Sator communicates with this entity by means of inversion, a technology that reverses the entropy of an object or person and sends it backwards through time.
Add to this dizzying concept a screenplay that moves through complicated expositional dialogue at a breakneck pace and images of characters moving through time in opposite directions, and what you’re left with is an unapologetically confusing film. Unapologetic is the key word, of course, because Nolan is aware of the complexity of the cinematic yarn he is spinning, and he knows how to keep us engaged until the cloth is spun.
Nolan’s expertise is apparent in the skillfulness of the screenplay. The movie is two and a half hours long, but it runs with incredible briskness, a feat that is the result of its pacing. He knows that the inversion technology is the most fascinating aspect of the story, so he plants its full reveal in the middle of the film and gradually lifts the curtain on it throughout the opening half. There is palpable narrative tension as we walk step by step with the Protagonist, dodging inverted bullets and fighting a man moving in reverse, all while trying to piece together the mystery unfolding around him.
When the Protagonist finally witnesses inversion in the open for the first time during a car chase halfway through the film, the staging is brilliant. Composer Ludwig Göransson’s score reverberates from the screen, Neil’s (Robert Pattison) panicked questioning increases anxiety as he hears voices speaking over the radio in reverse and cinematographer Hoyte van Hoytema’s deliberate tracking of an inverted car barreling toward the Protagonist’s vehicle work together harmoniously to unsettle the viewer and confront them with the menacing technology at the center of the story.
Beyond its structural prowess, Nolan’s screenplay also excels on a human level. The director’s treatment of a desperate mother (Elizabeth Debicki) fighting to save her son from her crazed husband is intensely realistic and often hard to watch. Simultaneously, the Protagonist’s repeated willingness to sacrifice his mission to save those around him creates a strong moral bond between him and the audience. In one particularly moving scene, Washington and Pattinson’s characters share a moment that shifts the film’s focus from technical sci-fi devices to a simple theme of friendship.

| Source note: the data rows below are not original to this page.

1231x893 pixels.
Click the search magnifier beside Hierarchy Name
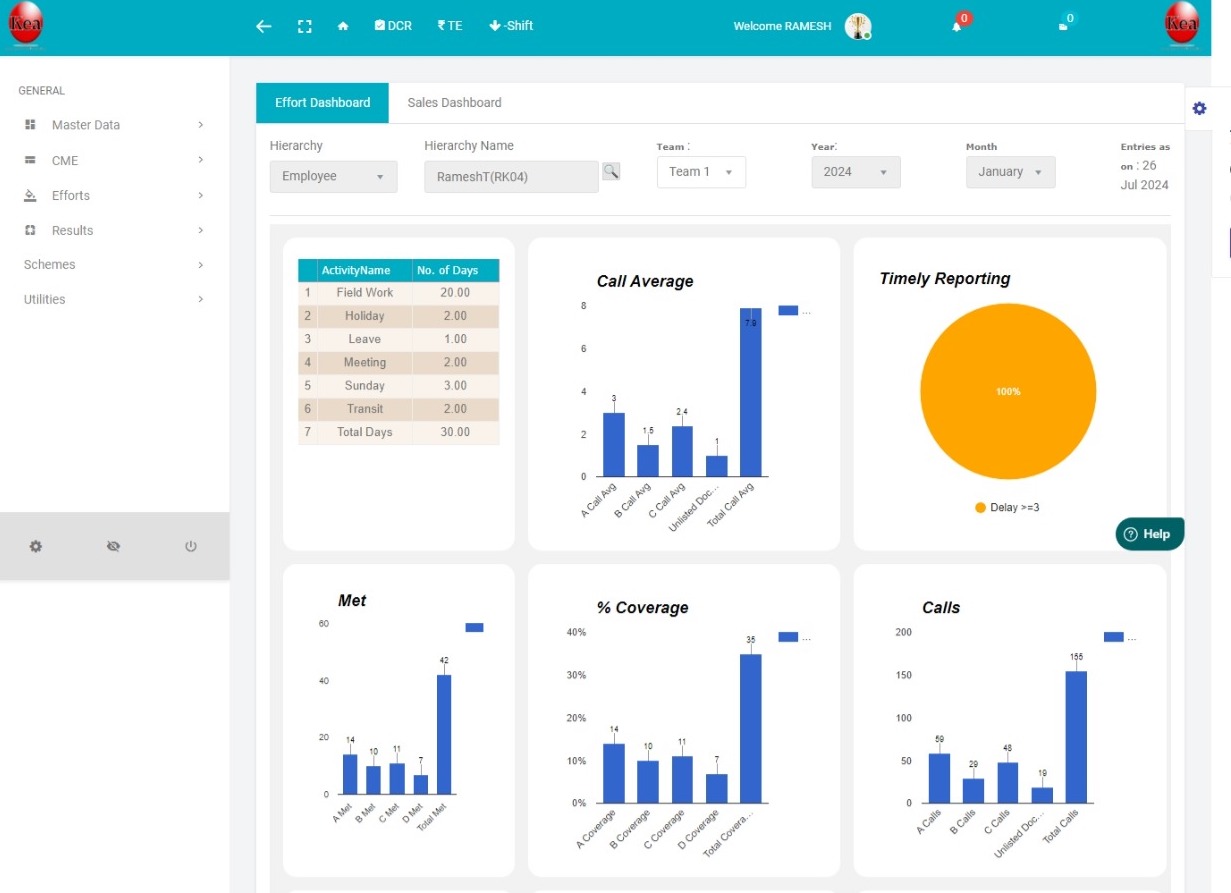point(611,170)
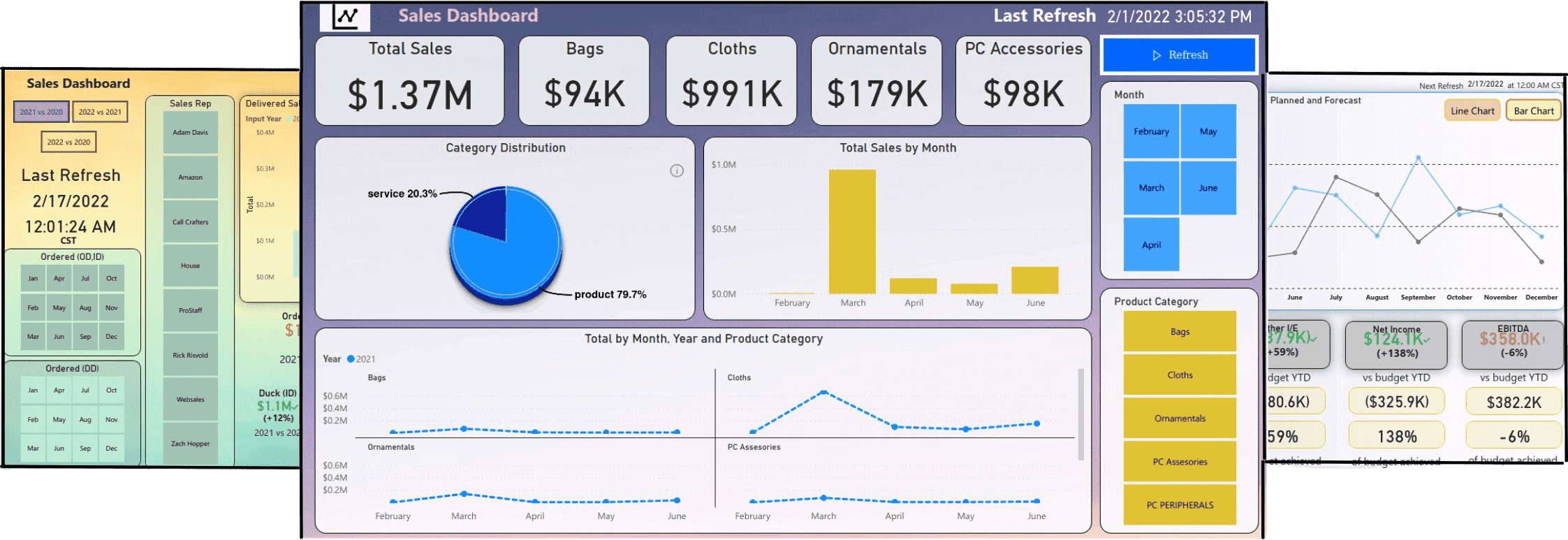The width and height of the screenshot is (1568, 540).
Task: Choose the 2022 vs 2021 comparison
Action: point(100,112)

“Tenet” also benefits from a second key feature that defines any Christopher Nolan film: spectacle. Scenes like a packed opera house coming under siege by terrorists, a pair of agents rappelling up a Mumbai skyscraper and a 747 airliner crashing into a warehouse all occur within the first 45 minutes of the film. The amount of action that Nolan packs into this movie is remarkable, especially given that almost all of it was accomplished using practical sets and effects. This action was captured on 65mm IMAX film cameras, providing sweeping scale and clarity to match the film’s ambitious story. The picture is supplemented by a truly powerful soundscape that will literally shake the viewers’ seats. It is a visceral experience, best exemplified by the opening opera sequence’s unnerving mix of an orchestra tuning and Göransson’s rumbling blasts laid over shattering gun shots.
The moment when story, sight and sound all blend to create an overpowering cinematic experience always sticks with me at the end of a Christopher Nolan film. “Tenet” isn’t his best work. It never reaches the dramatic heights of “The Dark Knight” trilogy, it doesn’t possess the narrative mastery of his earlier, smaller projects and it never touches the pathos achieved by his work in “Interstellar” and “Dunkirk.” But “Tenet,” in all of its complexity and grandeur, aims high and hits its mark, all because its filmmaker had confidence in his vision. That conviction rubs off on us as we watch, and before we know it, we are right there with Nolan, committed to a world where reverse entropy and temporal pincer movements reign supreme.